Ты не позволяешь, никогда не позволяла любить себя за расхожие черты. Тебе нужно ежесекундное подтверждение собственной исключительности в чужих глазах., того, что тебя любят именно за тебя, а не за черт знает что. Тебе опостылела твоя оболочка, она сбивает их с толку, тебе приходиться выискивать эту любовь, как затерянное сокровище, фильтровать ее. Где-то в этих постановках ты начинаешь слишком входить в роль, ты слишком перегружаешь себя собой, ты начинаешь подражать себе, лепишь безумно гротескную маску, преумножая свои нежные черты, чтобы они были различимы даже в темноте, даже за пару километров отсюда. Как-то незаметно ты впускаешь в себя много лишнего, чтобы тебя могли различать в этой феерии сторонних потоков и вытаскивать на поверхность. Ах, пожалуйста, охлади свой пыл, люди при всей слепоте не так слепы, как кажется, особенно те, на кого обращен твой взор.

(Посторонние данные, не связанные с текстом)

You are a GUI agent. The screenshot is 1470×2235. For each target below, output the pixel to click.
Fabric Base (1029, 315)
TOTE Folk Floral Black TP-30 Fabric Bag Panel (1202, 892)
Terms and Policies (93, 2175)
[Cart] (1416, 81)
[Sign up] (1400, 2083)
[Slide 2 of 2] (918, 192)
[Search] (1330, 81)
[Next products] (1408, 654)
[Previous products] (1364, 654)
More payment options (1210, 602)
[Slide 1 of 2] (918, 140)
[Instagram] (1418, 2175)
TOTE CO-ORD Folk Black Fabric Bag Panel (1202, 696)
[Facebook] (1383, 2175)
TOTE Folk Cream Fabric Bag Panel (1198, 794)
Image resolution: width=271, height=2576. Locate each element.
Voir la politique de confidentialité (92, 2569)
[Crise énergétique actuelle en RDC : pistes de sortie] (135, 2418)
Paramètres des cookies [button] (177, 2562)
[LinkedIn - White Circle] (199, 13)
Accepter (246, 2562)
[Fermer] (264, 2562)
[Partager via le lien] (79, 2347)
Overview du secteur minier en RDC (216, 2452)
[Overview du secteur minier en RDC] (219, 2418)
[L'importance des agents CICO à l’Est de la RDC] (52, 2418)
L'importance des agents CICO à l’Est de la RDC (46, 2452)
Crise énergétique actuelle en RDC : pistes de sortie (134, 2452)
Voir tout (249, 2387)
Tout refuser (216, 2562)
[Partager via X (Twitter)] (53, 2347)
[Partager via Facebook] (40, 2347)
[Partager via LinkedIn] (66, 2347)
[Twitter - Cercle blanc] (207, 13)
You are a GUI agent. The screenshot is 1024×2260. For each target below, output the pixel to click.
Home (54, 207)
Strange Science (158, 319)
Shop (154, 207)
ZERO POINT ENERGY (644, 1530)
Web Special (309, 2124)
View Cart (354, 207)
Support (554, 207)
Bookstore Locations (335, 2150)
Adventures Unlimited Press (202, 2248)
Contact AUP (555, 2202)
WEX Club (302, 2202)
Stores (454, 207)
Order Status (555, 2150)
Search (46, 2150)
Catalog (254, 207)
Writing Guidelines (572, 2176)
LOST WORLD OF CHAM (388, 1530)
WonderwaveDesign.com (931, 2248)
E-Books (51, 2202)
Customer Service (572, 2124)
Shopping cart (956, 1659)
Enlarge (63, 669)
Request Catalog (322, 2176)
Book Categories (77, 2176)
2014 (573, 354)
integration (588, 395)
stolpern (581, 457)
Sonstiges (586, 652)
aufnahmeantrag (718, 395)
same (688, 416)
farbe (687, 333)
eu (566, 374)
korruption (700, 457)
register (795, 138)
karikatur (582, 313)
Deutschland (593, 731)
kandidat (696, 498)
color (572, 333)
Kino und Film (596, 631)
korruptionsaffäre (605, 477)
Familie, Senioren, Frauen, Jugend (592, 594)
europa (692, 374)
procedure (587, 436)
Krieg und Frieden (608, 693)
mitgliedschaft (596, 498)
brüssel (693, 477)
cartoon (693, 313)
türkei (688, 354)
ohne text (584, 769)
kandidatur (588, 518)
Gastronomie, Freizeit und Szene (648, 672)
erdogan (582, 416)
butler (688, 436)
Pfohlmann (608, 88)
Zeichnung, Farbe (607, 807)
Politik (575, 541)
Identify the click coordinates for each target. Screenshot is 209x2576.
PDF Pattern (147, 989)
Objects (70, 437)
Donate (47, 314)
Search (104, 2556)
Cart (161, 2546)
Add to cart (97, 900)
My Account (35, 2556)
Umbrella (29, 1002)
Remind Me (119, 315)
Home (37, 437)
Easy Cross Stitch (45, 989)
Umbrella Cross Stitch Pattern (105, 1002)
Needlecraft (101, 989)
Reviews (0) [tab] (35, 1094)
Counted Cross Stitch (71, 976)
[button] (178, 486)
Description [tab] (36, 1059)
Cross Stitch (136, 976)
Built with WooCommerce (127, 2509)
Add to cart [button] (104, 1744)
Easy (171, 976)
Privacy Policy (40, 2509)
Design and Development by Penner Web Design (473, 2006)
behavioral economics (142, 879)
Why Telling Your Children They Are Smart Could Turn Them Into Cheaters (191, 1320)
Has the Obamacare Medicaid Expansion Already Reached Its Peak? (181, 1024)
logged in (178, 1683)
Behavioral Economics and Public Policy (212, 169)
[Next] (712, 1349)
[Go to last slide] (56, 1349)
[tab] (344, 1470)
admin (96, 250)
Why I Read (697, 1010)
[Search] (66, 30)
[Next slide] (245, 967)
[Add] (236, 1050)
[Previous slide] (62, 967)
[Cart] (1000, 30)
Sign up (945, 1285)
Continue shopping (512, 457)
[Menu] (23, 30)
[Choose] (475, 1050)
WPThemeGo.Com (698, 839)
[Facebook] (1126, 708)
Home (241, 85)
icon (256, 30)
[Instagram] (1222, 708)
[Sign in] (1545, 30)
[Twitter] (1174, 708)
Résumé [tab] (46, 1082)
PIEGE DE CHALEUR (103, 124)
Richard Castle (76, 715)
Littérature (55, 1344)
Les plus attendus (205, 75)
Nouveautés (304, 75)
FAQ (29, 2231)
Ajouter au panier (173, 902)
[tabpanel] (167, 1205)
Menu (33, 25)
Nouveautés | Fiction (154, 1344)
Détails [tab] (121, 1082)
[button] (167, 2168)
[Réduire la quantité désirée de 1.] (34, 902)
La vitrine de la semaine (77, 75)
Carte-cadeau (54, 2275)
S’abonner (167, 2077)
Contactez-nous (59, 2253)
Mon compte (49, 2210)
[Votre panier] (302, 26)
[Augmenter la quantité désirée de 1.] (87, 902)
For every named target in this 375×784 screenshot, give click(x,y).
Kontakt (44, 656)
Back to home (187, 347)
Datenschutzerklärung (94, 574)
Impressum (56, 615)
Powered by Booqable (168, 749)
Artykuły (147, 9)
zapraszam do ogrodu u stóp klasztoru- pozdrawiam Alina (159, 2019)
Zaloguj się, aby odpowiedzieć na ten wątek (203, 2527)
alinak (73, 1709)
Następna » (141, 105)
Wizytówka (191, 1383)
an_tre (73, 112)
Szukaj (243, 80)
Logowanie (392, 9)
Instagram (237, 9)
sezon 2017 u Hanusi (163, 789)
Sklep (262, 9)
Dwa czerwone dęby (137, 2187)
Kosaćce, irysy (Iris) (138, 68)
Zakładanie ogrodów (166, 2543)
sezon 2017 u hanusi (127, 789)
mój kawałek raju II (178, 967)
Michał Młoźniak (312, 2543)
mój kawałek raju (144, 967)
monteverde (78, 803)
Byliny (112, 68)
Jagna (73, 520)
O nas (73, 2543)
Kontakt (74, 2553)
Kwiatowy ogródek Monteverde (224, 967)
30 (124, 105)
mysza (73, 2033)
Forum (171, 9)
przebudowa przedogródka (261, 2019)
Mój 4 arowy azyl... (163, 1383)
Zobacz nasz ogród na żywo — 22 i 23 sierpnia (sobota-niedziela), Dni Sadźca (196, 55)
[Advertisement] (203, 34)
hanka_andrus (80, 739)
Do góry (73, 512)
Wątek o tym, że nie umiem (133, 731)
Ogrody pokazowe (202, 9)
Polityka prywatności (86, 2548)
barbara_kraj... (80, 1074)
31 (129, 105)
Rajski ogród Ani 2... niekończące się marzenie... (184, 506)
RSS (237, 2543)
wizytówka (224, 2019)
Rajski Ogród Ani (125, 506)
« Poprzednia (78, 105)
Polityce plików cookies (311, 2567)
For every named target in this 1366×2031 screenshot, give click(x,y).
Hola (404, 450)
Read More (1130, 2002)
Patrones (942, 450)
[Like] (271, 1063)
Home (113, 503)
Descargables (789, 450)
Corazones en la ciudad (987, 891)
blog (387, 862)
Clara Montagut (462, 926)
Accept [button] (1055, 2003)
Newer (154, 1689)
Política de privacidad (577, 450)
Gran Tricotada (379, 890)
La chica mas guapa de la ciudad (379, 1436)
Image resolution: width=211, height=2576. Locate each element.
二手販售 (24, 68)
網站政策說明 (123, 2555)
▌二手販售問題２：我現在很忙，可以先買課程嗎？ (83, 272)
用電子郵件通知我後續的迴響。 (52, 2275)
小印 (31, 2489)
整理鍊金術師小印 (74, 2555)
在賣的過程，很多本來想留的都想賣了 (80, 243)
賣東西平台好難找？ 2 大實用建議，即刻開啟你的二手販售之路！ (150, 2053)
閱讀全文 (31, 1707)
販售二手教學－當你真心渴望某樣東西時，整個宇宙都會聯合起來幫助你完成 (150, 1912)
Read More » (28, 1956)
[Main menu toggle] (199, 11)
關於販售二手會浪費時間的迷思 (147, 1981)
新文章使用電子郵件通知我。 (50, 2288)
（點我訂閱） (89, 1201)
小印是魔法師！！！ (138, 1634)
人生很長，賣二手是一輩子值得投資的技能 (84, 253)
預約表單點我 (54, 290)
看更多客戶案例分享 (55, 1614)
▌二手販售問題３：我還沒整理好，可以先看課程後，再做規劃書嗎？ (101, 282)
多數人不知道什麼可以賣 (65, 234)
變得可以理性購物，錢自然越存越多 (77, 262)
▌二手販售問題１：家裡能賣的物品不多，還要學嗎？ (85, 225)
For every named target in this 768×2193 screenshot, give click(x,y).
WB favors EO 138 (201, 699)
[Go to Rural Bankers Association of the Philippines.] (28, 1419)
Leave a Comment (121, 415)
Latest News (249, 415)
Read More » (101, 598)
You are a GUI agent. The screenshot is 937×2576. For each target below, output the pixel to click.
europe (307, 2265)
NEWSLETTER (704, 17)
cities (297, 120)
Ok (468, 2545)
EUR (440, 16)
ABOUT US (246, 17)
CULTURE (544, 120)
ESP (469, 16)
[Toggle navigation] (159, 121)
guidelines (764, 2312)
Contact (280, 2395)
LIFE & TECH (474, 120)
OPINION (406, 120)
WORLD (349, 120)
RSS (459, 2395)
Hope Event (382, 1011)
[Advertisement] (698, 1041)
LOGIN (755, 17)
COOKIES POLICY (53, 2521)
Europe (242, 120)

А ты не останавливаешься, ты переигрываешь. Ты не можешь позволить им любить в себе то, что они полюбили однажды, пусть даже тонкое запястье или манеру пускать дым. Ты не можешь позволить этого даже себе.


Все всегда очевидно, с самого начала, поэтому я и не хочу вставать по утрам. Даже когда мы остались ночью на закрытой заправке с одним единственным тускло оранжевым фонарем, в чужом городе. Идти было некуда. Он ходил и кричал что-то, размахивая руками, а я смотрела на черные треугольники крыш с косыми струйками дыма на фоне ультрамаринового неба. Последняя электричка ушла на глазах, но мы все равно зачем-то залезли на платформу. Я стояла на самом краю, лицом к обрыву, слева были рельсы, справа забор. Он стоял сзади и не разрешал развернуться, сказал что сейчас у меня есть несколько путей. Я бывала с ним изредка, чтобы его вдохновлять. Нет, думала я позже, он недостаточно меня любил, если дело кончилось так скучно, так прозаически, холодной привокзальной площадью и запекшейся кровью на платке, утром в травме и тупой головной болью, если он сразу там меня не убил. Наверное, я была бы ему благодарна.


  Когда уходит человек, в нем остается слишком много тебя. То, что не отпускает после расставания  -  это ты, ты видишь себя в каждом слове, каждый взгляд о тебе, каждый жест о тебе, ты завуалирована от посторонних глаз, но ты чуешь себя на расстоянии, как неосторожно брошенные ядовитые споры, как айсберг, заполнивший каждый миллиметр душевного пространства и тебя не обойти, не выдохнуть. Ты распускаешься кроваво-красным маковым страданием внутри. То, что люди могут копить годами, отражение себя в другом человеке, в конце концов оказывается для них высшей формой любви, самоцелью, еще одним ужасным обманом, еще одним способом любить себя.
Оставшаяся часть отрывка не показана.